* Required action *
What you return should be every line below, word for word, and none of the images.
(Data supplied Opens)
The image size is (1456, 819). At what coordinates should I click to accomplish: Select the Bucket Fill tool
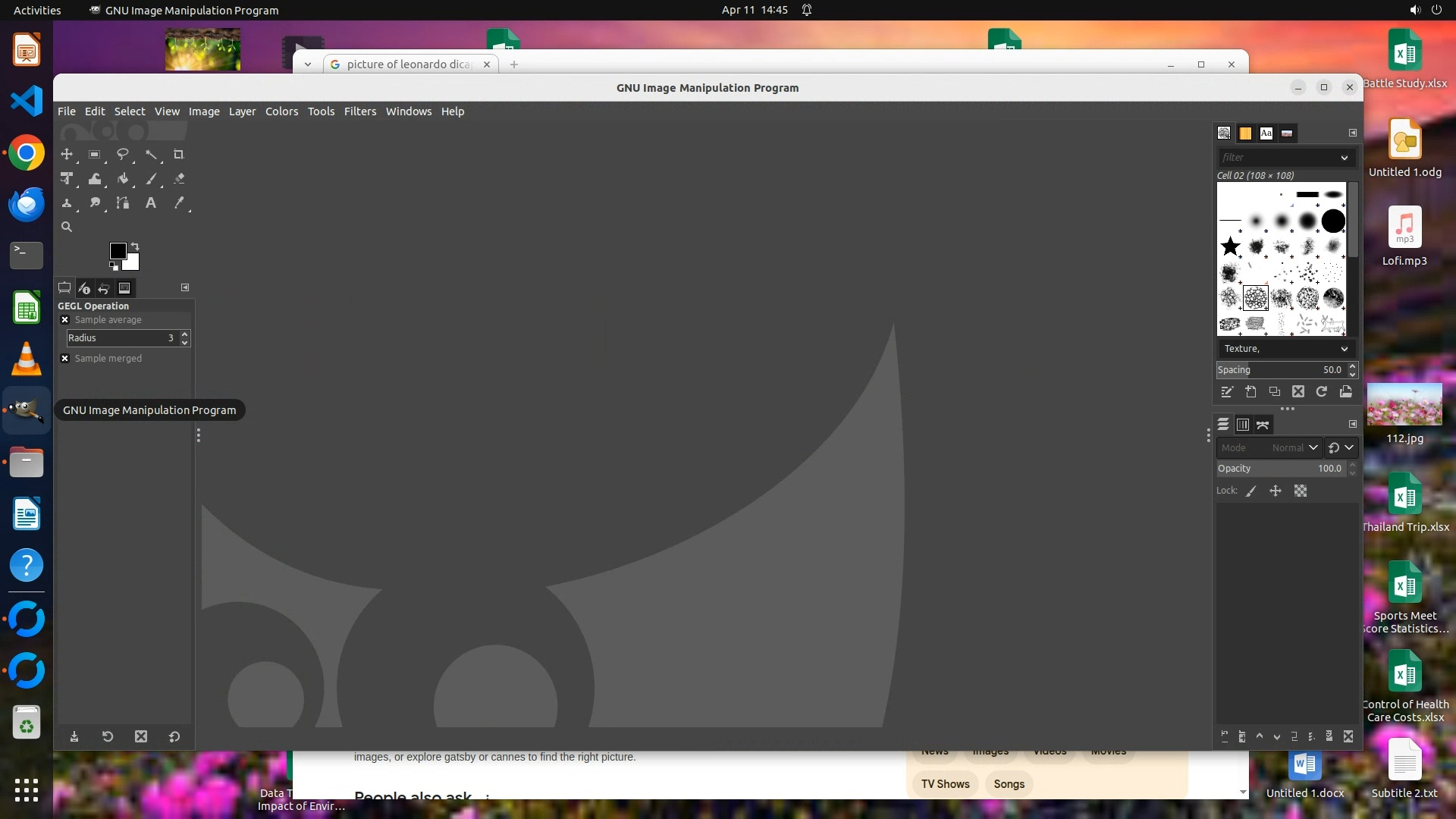pos(122,179)
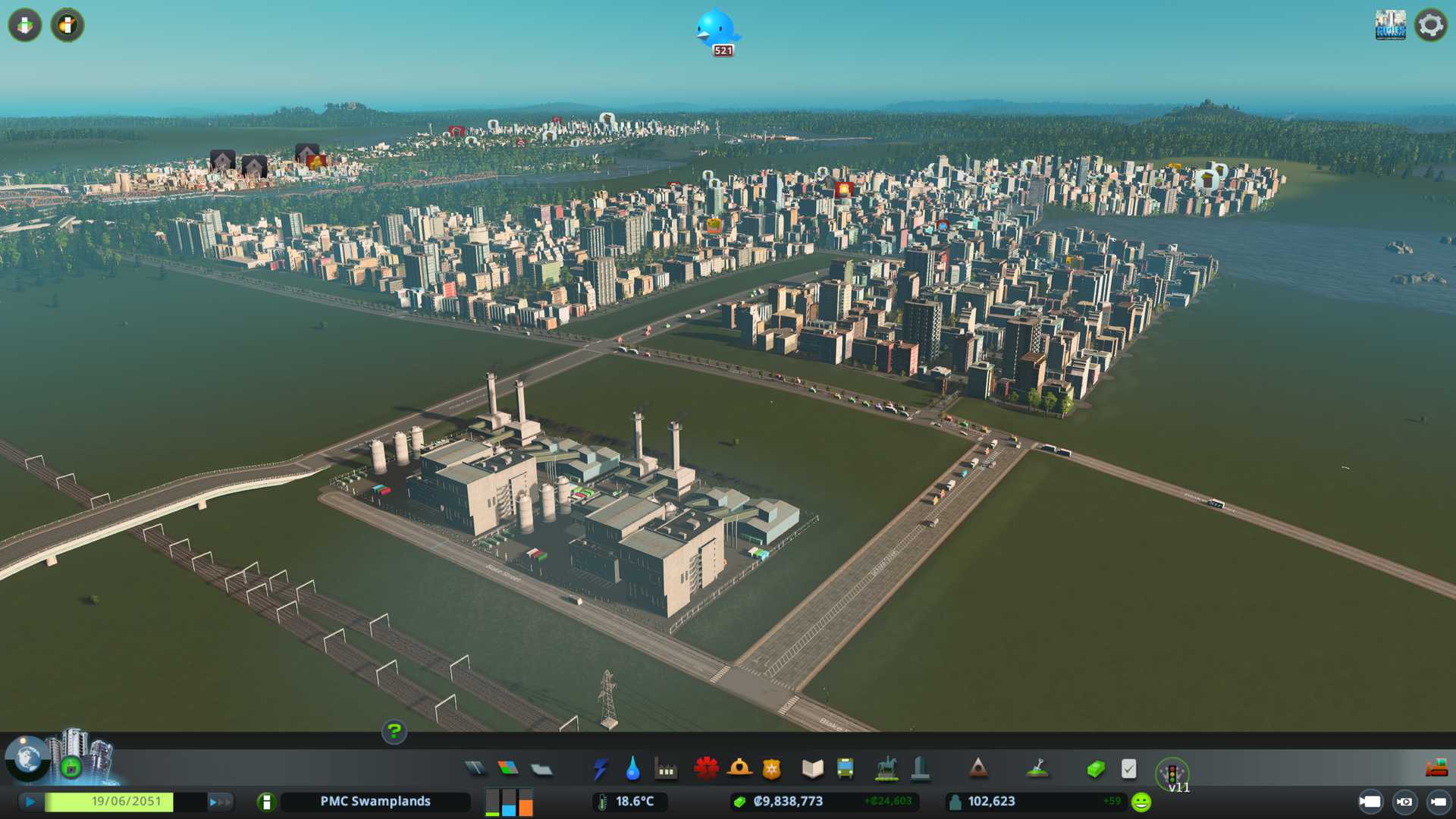Open the Zoning tool menu

(x=508, y=769)
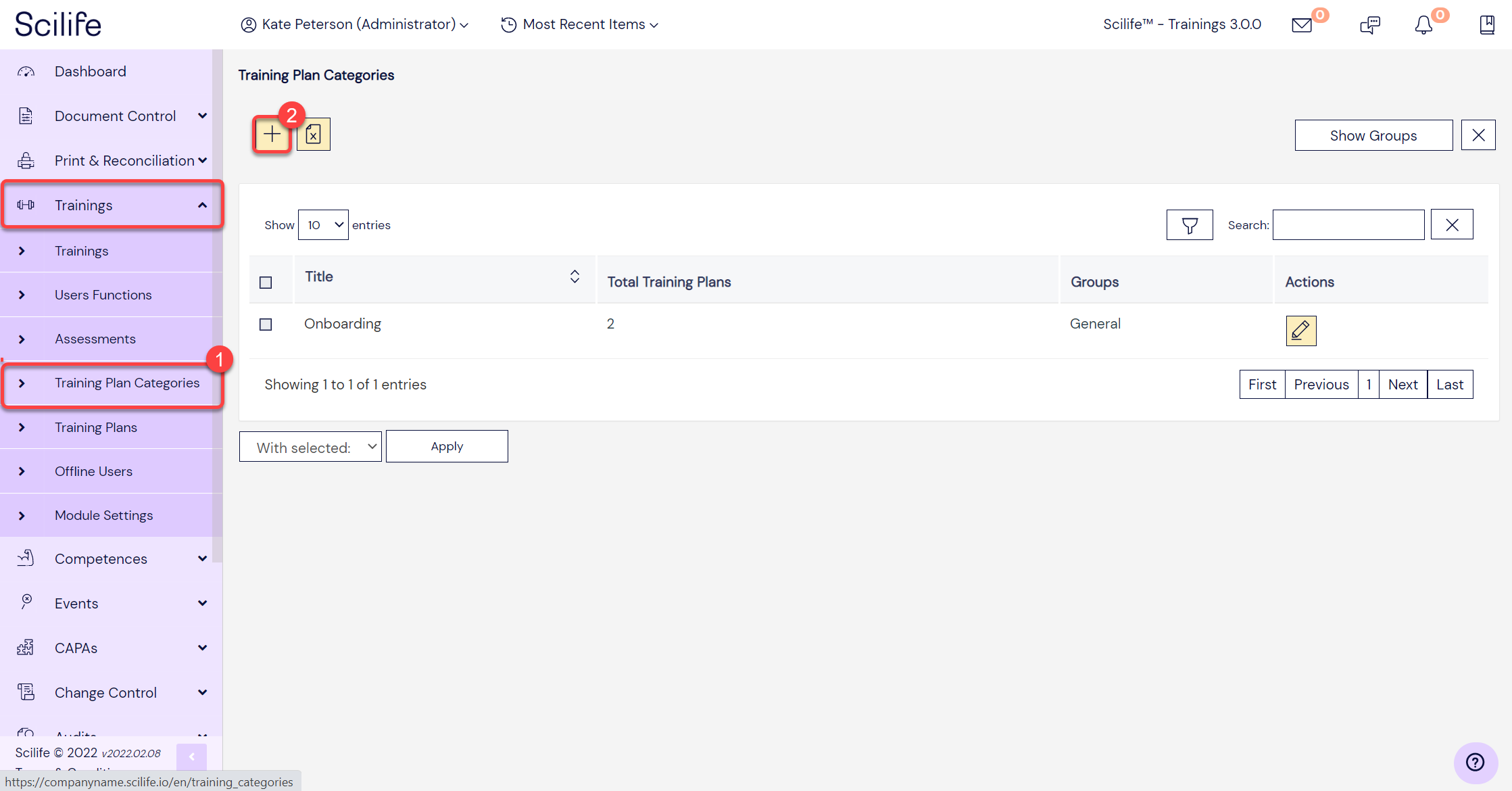Image resolution: width=1512 pixels, height=791 pixels.
Task: Add a new training plan category
Action: coord(271,134)
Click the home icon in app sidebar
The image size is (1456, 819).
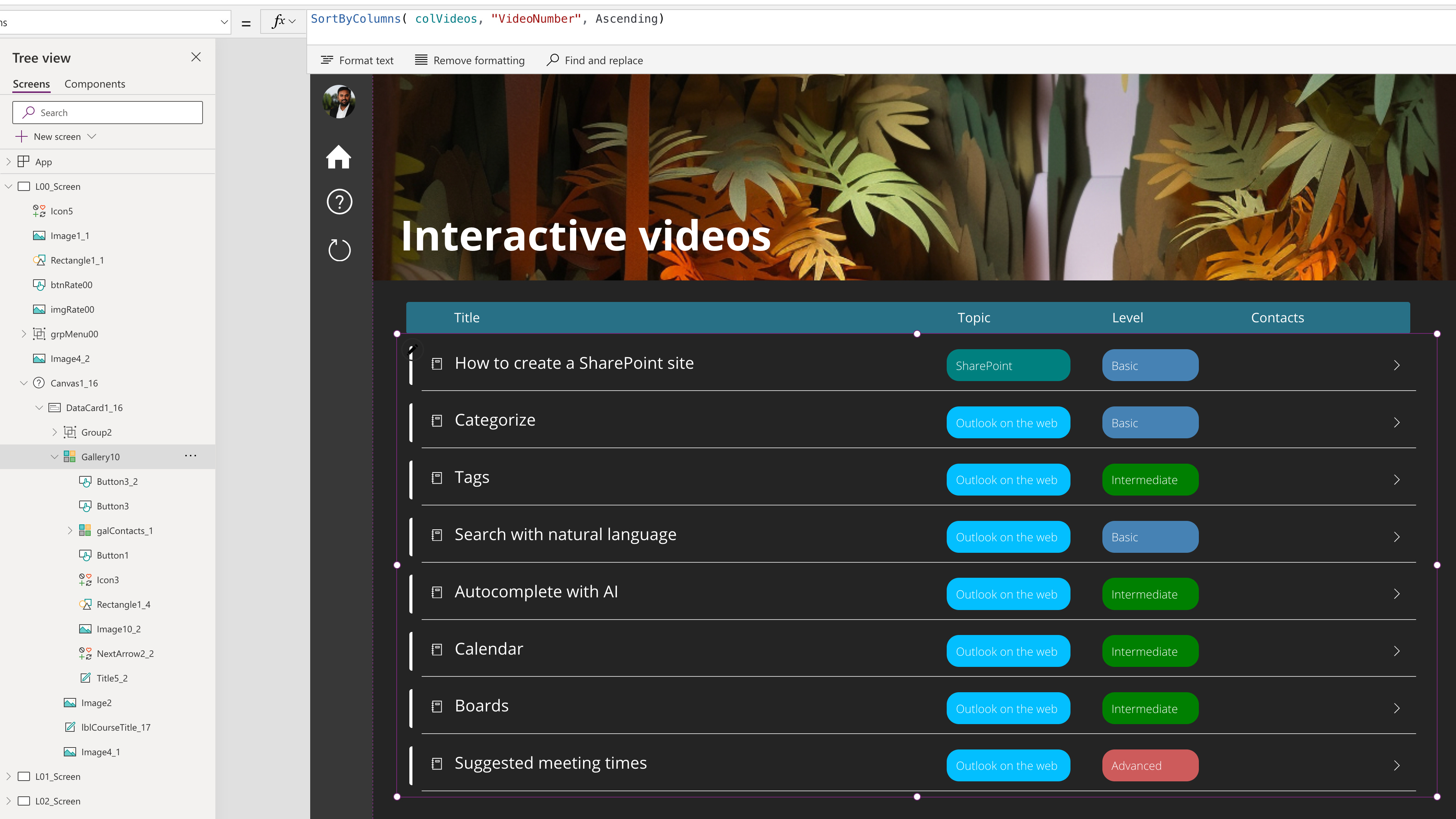coord(339,157)
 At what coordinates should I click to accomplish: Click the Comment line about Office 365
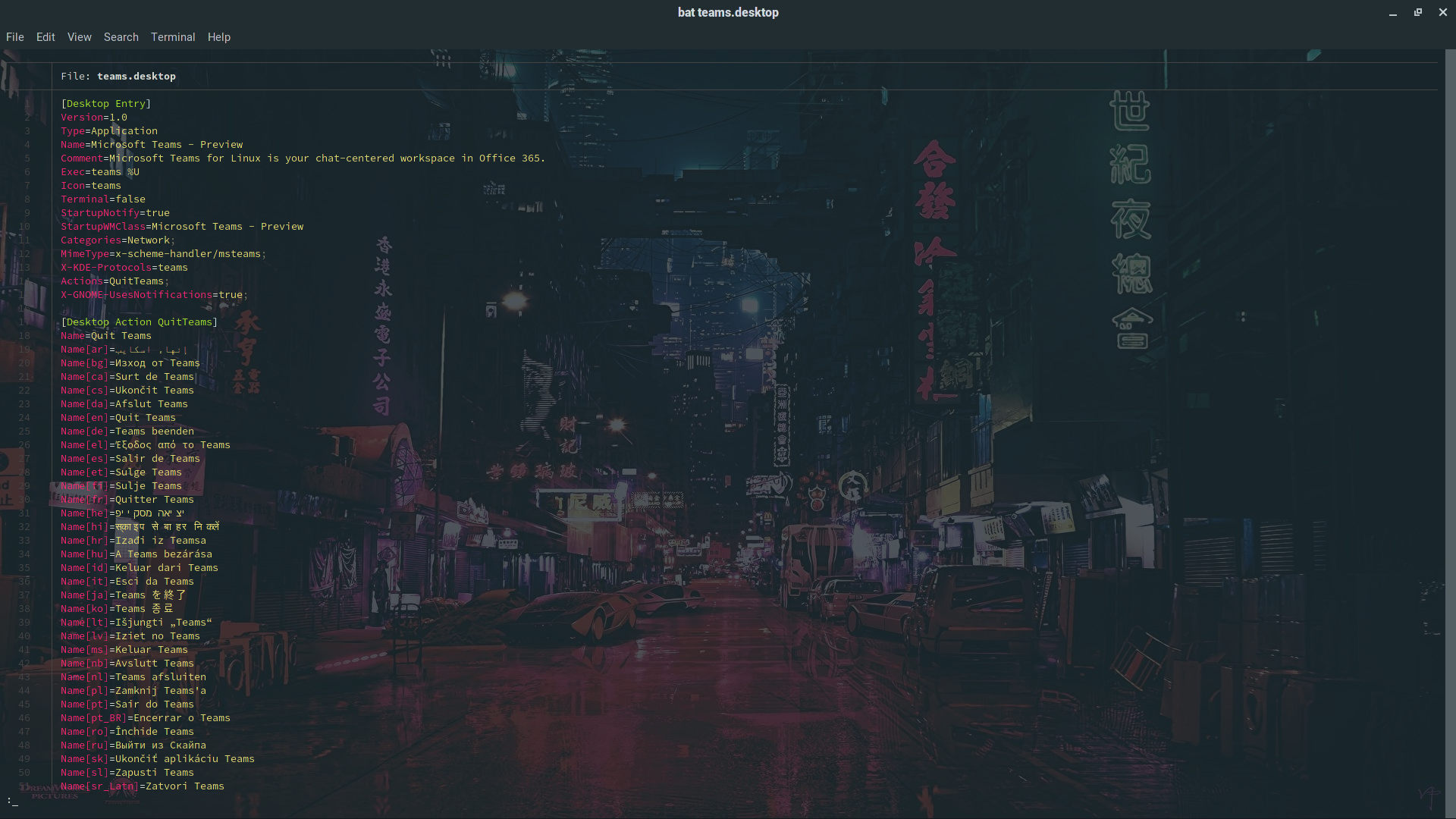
(Data supplied Closes)
* Result *
The image size is (1456, 819). At what coordinates should I click to accomplish: Select the Bucket Fill tool
pos(122,179)
Open the Zoning tool menu

(x=508, y=769)
Image resolution: width=1512 pixels, height=791 pixels.
Task: Add a new training plan category
Action: coord(271,134)
Click the home icon in app sidebar
The image size is (1456, 819).
coord(339,157)
 At what coordinates should I click to accomplish: Click the Comment line about Office 365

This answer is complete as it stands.